Records in a dataset
━━━

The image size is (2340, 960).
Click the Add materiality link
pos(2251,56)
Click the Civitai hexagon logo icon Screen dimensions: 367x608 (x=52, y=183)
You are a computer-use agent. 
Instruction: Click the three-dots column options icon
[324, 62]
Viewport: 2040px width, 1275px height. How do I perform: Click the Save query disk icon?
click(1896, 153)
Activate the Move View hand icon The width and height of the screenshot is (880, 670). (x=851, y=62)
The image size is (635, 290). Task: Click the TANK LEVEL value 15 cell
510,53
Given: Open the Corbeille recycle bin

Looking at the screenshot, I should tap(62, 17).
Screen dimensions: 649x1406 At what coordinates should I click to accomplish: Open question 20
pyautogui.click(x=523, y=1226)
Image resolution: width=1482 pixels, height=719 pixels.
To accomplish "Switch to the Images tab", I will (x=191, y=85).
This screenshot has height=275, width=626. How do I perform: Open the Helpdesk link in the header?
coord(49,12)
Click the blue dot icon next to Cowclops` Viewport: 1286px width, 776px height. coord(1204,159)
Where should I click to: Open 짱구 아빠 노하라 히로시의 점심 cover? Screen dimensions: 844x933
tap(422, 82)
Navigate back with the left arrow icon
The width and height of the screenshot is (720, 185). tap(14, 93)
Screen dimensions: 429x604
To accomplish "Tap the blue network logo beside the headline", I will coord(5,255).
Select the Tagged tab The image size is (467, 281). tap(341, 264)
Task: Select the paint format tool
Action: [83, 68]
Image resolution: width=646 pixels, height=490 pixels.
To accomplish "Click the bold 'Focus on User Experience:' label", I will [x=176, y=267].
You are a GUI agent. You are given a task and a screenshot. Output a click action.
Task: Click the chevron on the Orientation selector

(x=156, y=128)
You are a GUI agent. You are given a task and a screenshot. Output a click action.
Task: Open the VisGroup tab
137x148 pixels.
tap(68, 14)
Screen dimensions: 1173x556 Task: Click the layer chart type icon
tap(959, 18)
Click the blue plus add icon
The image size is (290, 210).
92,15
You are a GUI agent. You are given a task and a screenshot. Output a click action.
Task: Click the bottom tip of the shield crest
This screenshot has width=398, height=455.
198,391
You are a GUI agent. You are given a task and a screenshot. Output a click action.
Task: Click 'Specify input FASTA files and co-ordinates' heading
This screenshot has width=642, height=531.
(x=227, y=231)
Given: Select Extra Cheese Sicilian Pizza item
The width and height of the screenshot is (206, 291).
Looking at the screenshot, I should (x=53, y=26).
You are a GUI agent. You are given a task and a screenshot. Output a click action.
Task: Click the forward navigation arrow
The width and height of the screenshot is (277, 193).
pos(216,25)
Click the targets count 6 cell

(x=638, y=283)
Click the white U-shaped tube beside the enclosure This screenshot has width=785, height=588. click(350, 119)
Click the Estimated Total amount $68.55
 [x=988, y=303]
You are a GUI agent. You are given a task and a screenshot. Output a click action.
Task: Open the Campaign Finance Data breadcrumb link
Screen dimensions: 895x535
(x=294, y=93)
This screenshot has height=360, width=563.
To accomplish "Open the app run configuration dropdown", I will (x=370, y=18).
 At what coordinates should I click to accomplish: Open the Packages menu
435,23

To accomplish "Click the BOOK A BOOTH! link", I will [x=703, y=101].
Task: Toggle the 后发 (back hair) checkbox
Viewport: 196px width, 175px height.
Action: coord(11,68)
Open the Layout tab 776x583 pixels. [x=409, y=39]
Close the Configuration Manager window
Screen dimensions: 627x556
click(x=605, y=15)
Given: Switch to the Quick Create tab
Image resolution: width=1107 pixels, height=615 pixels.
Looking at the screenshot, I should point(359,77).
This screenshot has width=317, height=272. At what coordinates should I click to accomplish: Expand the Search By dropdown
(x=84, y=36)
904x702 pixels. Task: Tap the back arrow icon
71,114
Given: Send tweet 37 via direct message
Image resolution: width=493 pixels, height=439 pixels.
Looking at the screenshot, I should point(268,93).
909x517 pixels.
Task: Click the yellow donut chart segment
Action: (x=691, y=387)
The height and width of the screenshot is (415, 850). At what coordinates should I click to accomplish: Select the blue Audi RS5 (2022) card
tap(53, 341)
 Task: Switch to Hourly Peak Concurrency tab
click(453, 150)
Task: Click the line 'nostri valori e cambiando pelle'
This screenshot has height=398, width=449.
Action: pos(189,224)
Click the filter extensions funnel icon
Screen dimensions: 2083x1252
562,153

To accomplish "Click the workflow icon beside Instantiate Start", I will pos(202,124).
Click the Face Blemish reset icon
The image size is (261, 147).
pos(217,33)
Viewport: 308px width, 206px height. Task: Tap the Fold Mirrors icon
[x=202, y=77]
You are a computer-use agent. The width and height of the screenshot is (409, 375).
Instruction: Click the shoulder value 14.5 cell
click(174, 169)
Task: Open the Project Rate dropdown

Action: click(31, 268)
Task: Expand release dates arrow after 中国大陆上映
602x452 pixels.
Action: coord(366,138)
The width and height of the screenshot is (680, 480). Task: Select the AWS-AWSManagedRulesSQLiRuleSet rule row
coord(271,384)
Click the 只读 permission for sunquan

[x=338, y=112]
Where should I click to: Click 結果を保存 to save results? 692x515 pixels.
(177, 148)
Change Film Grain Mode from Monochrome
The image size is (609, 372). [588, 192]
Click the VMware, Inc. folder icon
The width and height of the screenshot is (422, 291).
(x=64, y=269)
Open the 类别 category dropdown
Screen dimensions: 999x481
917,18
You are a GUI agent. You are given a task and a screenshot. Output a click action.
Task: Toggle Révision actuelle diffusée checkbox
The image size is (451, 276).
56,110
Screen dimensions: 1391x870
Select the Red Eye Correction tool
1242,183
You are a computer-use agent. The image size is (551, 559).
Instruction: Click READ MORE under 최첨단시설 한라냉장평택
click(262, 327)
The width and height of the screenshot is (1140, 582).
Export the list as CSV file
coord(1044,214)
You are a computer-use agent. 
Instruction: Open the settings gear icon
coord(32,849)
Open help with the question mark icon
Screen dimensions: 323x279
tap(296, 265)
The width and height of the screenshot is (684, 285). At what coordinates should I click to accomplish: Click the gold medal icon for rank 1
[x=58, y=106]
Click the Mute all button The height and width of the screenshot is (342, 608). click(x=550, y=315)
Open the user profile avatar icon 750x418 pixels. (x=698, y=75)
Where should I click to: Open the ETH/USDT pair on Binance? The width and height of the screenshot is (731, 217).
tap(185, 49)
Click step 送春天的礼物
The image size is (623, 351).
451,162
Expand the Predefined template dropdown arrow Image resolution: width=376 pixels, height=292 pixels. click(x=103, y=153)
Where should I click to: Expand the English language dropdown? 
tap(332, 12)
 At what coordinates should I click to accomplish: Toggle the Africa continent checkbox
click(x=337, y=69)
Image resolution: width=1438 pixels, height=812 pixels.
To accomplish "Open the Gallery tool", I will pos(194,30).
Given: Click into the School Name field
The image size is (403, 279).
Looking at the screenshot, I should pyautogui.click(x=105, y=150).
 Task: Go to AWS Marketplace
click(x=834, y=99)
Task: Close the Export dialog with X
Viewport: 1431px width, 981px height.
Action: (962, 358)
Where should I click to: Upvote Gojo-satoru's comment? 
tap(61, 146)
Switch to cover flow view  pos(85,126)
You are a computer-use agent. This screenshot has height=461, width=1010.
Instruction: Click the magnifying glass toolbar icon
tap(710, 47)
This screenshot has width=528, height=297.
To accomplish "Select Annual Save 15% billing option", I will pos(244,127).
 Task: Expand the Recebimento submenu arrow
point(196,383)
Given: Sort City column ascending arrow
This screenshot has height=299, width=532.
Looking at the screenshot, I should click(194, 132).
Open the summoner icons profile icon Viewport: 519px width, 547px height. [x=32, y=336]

━━━

● Stated goal:
Reproduce the entire listing above line for line, with no changes.

● Reply:
The image size is (2340, 960).
Click the Add materiality link
pos(2251,56)
Click the Civitai hexagon logo icon Screen dimensions: 367x608 (x=52, y=183)
You are a computer-use agent. 
Instruction: Click the three-dots column options icon
[324, 62]
Viewport: 2040px width, 1275px height. How do I perform: Click the Save query disk icon?
click(1896, 153)
Activate the Move View hand icon The width and height of the screenshot is (880, 670). (x=851, y=62)
The image size is (635, 290). Task: Click the TANK LEVEL value 15 cell
510,53
Given: Open the Corbeille recycle bin

Looking at the screenshot, I should tap(62, 17).
Screen dimensions: 649x1406 At what coordinates should I click to accomplish: Open question 20
pyautogui.click(x=523, y=1226)
Image resolution: width=1482 pixels, height=719 pixels.
To accomplish "Switch to the Images tab", I will (x=191, y=85).
This screenshot has height=275, width=626. How do I perform: Open the Helpdesk link in the header?
coord(49,12)
Click the blue dot icon next to Cowclops` Viewport: 1286px width, 776px height. coord(1204,159)
Where should I click to: Open 짱구 아빠 노하라 히로시의 점심 cover? Screen dimensions: 844x933
tap(422, 82)
Navigate back with the left arrow icon
The width and height of the screenshot is (720, 185). tap(14, 93)
Screen dimensions: 429x604
To accomplish "Tap the blue network logo beside the headline", I will coord(5,255).
Select the Tagged tab The image size is (467, 281). tap(341, 264)
Task: Select the paint format tool
Action: [83, 68]
Image resolution: width=646 pixels, height=490 pixels.
To accomplish "Click the bold 'Focus on User Experience:' label", I will [x=176, y=267].
You are a GUI agent. You are given a task and a screenshot. Output a click action.
Task: Click the chevron on the Orientation selector

(x=156, y=128)
You are a GUI agent. You are given a task and a screenshot. Output a click action.
Task: Open the VisGroup tab
137x148 pixels.
tap(68, 14)
Screen dimensions: 1173x556 Task: Click the layer chart type icon
tap(959, 18)
Click the blue plus add icon
The image size is (290, 210).
92,15
You are a GUI agent. You are given a task and a screenshot. Output a click action.
Task: Click the bottom tip of the shield crest
This screenshot has width=398, height=455.
198,391
You are a GUI agent. You are given a task and a screenshot. Output a click action.
Task: Click 'Specify input FASTA files and co-ordinates' heading
This screenshot has width=642, height=531.
(x=227, y=231)
Given: Select Extra Cheese Sicilian Pizza item
The width and height of the screenshot is (206, 291).
Looking at the screenshot, I should (x=53, y=26).
You are a GUI agent. You are given a task and a screenshot. Output a click action.
Task: Click the forward navigation arrow
The width and height of the screenshot is (277, 193).
pos(216,25)
Click the targets count 6 cell

(x=638, y=283)
Click the white U-shaped tube beside the enclosure This screenshot has width=785, height=588. click(350, 119)
Click the Estimated Total amount $68.55
 [x=988, y=303]
You are a GUI agent. You are given a task and a screenshot. Output a click action.
Task: Open the Campaign Finance Data breadcrumb link
Screen dimensions: 895x535
(x=294, y=93)
This screenshot has height=360, width=563.
To accomplish "Open the app run configuration dropdown", I will (x=370, y=18).
 At what coordinates should I click to accomplish: Open the Packages menu
435,23

To accomplish "Click the BOOK A BOOTH! link", I will [x=703, y=101].
Task: Toggle the 后发 (back hair) checkbox
Viewport: 196px width, 175px height.
Action: coord(11,68)
Open the Layout tab 776x583 pixels. [x=409, y=39]
Close the Configuration Manager window
Screen dimensions: 627x556
click(x=605, y=15)
Given: Switch to the Quick Create tab
Image resolution: width=1107 pixels, height=615 pixels.
Looking at the screenshot, I should point(359,77).
This screenshot has width=317, height=272. At what coordinates should I click to accomplish: Expand the Search By dropdown
(x=84, y=36)
904x702 pixels. Task: Tap the back arrow icon
71,114
Given: Send tweet 37 via direct message
Image resolution: width=493 pixels, height=439 pixels.
Looking at the screenshot, I should point(268,93).
909x517 pixels.
Task: Click the yellow donut chart segment
Action: (x=691, y=387)
The height and width of the screenshot is (415, 850). At what coordinates should I click to accomplish: Select the blue Audi RS5 (2022) card
tap(53, 341)
 Task: Switch to Hourly Peak Concurrency tab
click(453, 150)
Task: Click the line 'nostri valori e cambiando pelle'
This screenshot has height=398, width=449.
Action: pos(189,224)
Click the filter extensions funnel icon
Screen dimensions: 2083x1252
562,153

To accomplish "Click the workflow icon beside Instantiate Start", I will pos(202,124).
Click the Face Blemish reset icon
The image size is (261, 147).
pos(217,33)
Viewport: 308px width, 206px height. Task: Tap the Fold Mirrors icon
[x=202, y=77]
You are a computer-use agent. The width and height of the screenshot is (409, 375).
Instruction: Click the shoulder value 14.5 cell
click(174, 169)
Task: Open the Project Rate dropdown

Action: click(31, 268)
Task: Expand release dates arrow after 中国大陆上映
602x452 pixels.
Action: coord(366,138)
The width and height of the screenshot is (680, 480). Task: Select the AWS-AWSManagedRulesSQLiRuleSet rule row
coord(271,384)
Click the 只读 permission for sunquan

[x=338, y=112]
Where should I click to: Click 結果を保存 to save results? 692x515 pixels.
(177, 148)
Change Film Grain Mode from Monochrome
The image size is (609, 372). [588, 192]
Click the VMware, Inc. folder icon
The width and height of the screenshot is (422, 291).
(x=64, y=269)
Open the 类别 category dropdown
Screen dimensions: 999x481
917,18
You are a GUI agent. You are given a task and a screenshot. Output a click action.
Task: Toggle Révision actuelle diffusée checkbox
The image size is (451, 276).
56,110
Screen dimensions: 1391x870
Select the Red Eye Correction tool
1242,183
You are a computer-use agent. The image size is (551, 559).
Instruction: Click READ MORE under 최첨단시설 한라냉장평택
click(262, 327)
The width and height of the screenshot is (1140, 582).
Export the list as CSV file
coord(1044,214)
You are a computer-use agent. 
Instruction: Open the settings gear icon
coord(32,849)
Open help with the question mark icon
Screen dimensions: 323x279
tap(296, 265)
The width and height of the screenshot is (684, 285). At what coordinates should I click to accomplish: Click the gold medal icon for rank 1
[x=58, y=106]
Click the Mute all button The height and width of the screenshot is (342, 608). click(x=550, y=315)
Open the user profile avatar icon 750x418 pixels. (x=698, y=75)
Where should I click to: Open the ETH/USDT pair on Binance? The width and height of the screenshot is (731, 217).
tap(185, 49)
Click step 送春天的礼物
The image size is (623, 351).
451,162
Expand the Predefined template dropdown arrow Image resolution: width=376 pixels, height=292 pixels. click(x=103, y=153)
Where should I click to: Expand the English language dropdown? 
tap(332, 12)
 At what coordinates should I click to accomplish: Toggle the Africa continent checkbox
click(x=337, y=69)
Image resolution: width=1438 pixels, height=812 pixels.
To accomplish "Open the Gallery tool", I will pos(194,30).
Given: Click into the School Name field
The image size is (403, 279).
Looking at the screenshot, I should pyautogui.click(x=105, y=150).
 Task: Go to AWS Marketplace
click(x=834, y=99)
Task: Close the Export dialog with X
Viewport: 1431px width, 981px height.
Action: (962, 358)
Where should I click to: Upvote Gojo-satoru's comment? 
tap(61, 146)
Switch to cover flow view  pos(85,126)
You are a computer-use agent. This screenshot has height=461, width=1010.
Instruction: Click the magnifying glass toolbar icon
tap(710, 47)
This screenshot has width=528, height=297.
To accomplish "Select Annual Save 15% billing option", I will pos(244,127).
 Task: Expand the Recebimento submenu arrow
point(196,383)
Given: Sort City column ascending arrow
This screenshot has height=299, width=532.
Looking at the screenshot, I should click(194, 132).
Open the summoner icons profile icon Viewport: 519px width, 547px height. [x=32, y=336]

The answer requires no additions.